Spent New Year's Eve in pleasant company over good food. Around the table was a Professor of Quantum Mechanics who was eagerly questioned on the subject of the Large Hadron Super Collider, and the Higgs Boson - a.k.a. "The God Particle".
Last year the scientists who crank the handle on this massive underground machine in Geneva announced that they think it "more probable" that the elusive particle exists, and their work continues under the gaze of the world's press who seem hungry for any news about developments. "But what use is it if we actually find it?" we asked our guest. None that we know of at the moment, came the answer.
And then came the observation about the politics of the scientific community surrounding the whole venture. Apparently, CERN sucks up between a quarter and a third of all Physics reseach money in the world! Our guest cautiously observed that there were many other candidates for research money in the field of Physics that have much stronger possibilities of spinning off into "useful" life-enhancing technologies than the God particle. But they are starved of funds because the CERN juggernaut has to keep rolling along. And keep rolling it will. When asked - what comes after they've found it? - the only reply was that there would be a bigger machine to create to smash things together at higher energies than before.
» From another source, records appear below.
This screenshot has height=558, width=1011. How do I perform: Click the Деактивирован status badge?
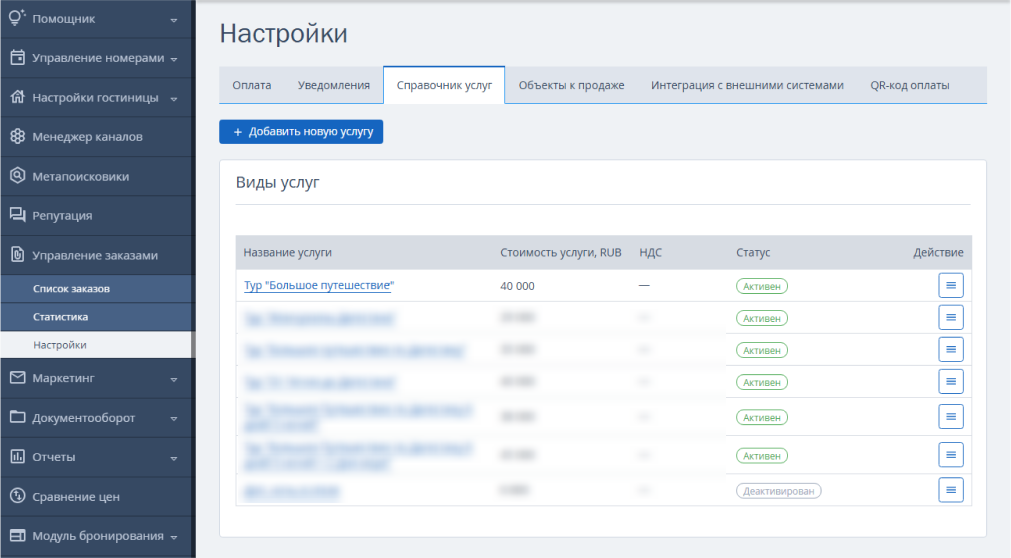click(x=778, y=491)
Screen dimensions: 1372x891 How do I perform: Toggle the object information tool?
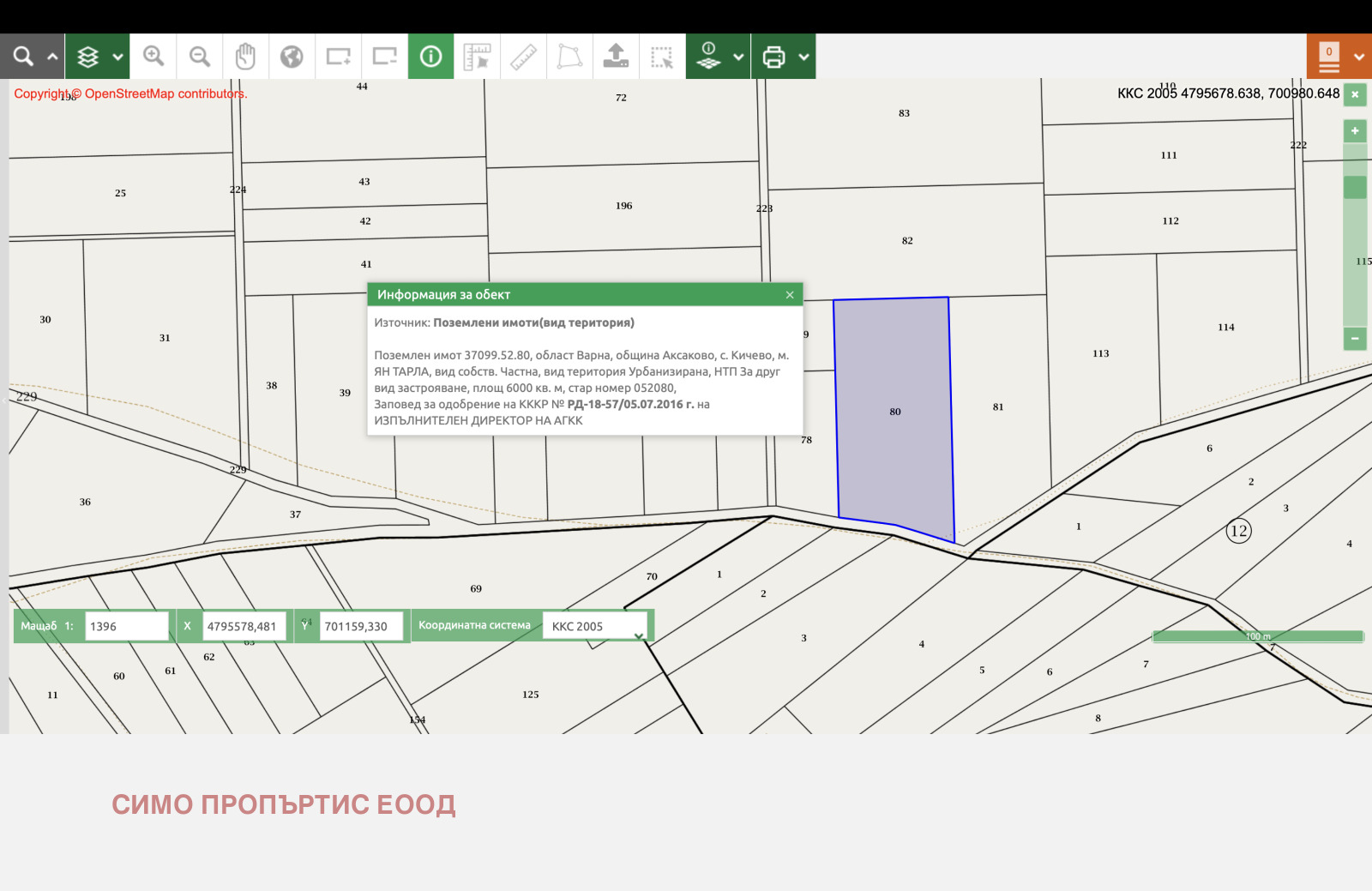point(430,57)
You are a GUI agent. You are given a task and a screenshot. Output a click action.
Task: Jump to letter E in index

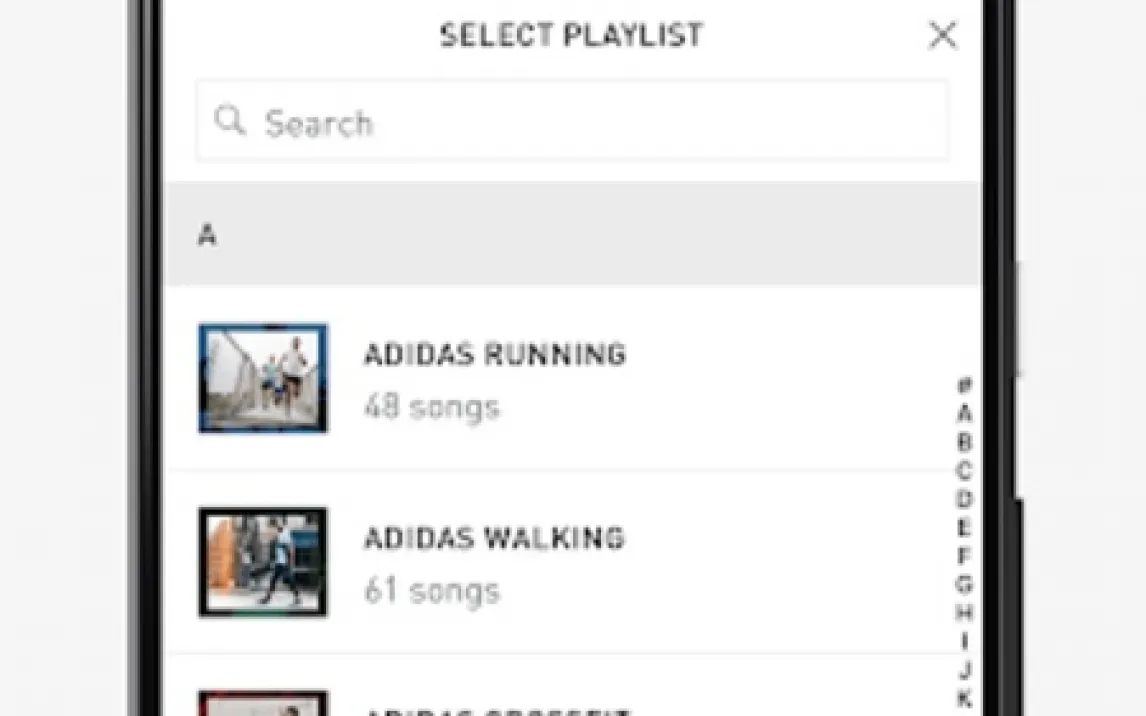click(965, 527)
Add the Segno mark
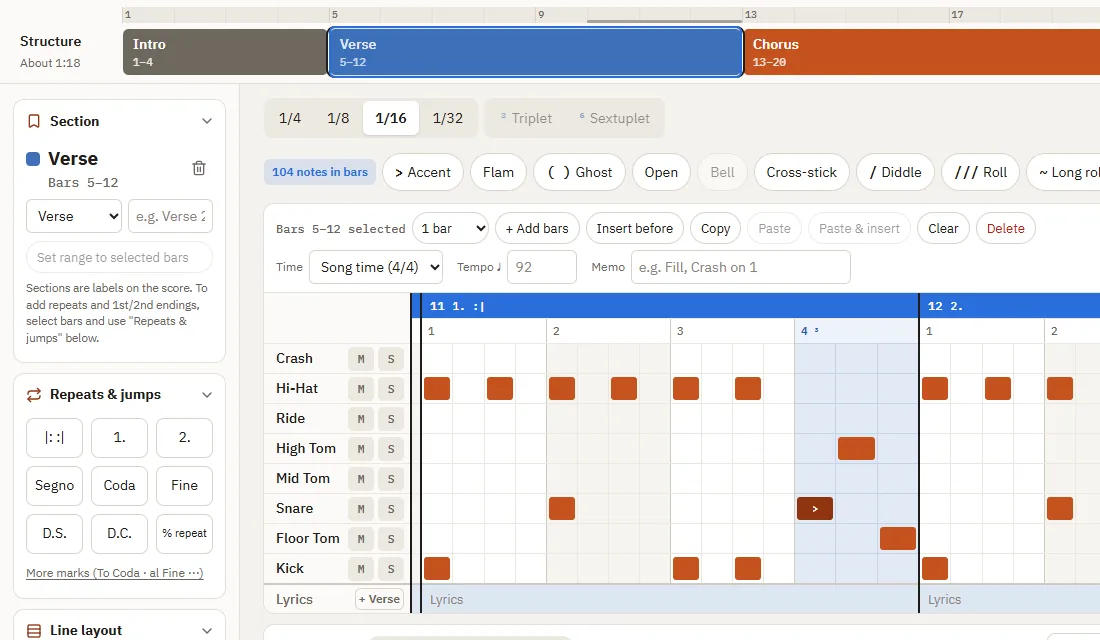The width and height of the screenshot is (1100, 640). [x=54, y=486]
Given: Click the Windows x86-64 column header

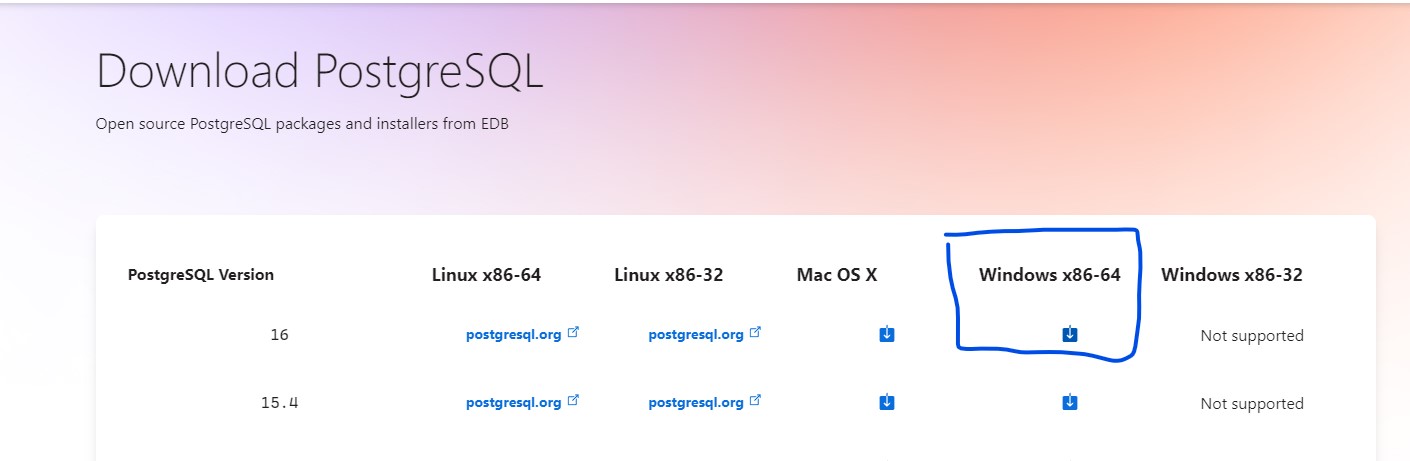Looking at the screenshot, I should [1049, 274].
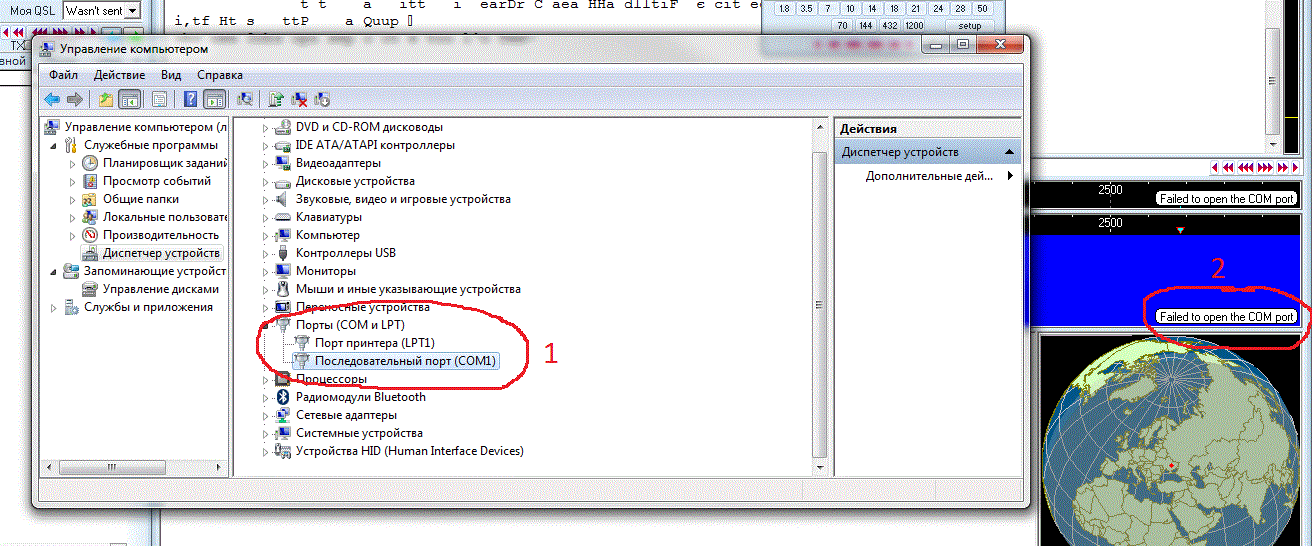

We do science because we are human. God has woven into our beings a glorious and frustrating thirst for understanding and problem-solving. So the hunger for spending vast sums on pure science will continue. And Christians will want to be part of the great endeavour of "thinking God's thoughts after him", as the Danish astronomer Johannes Kepler described his own scientific endeavours. Albert Einstein observed: "Everyone who is seriously interested in the pursuit of science becomes convinced that a spirit is manifest in the laws of the universe - a spirit vastly superior to man, and one in the face of which our modest powers must feel humble."
The heavens declare the glories of God wrote David in Psalm 19. So do subatomic particles, we might add.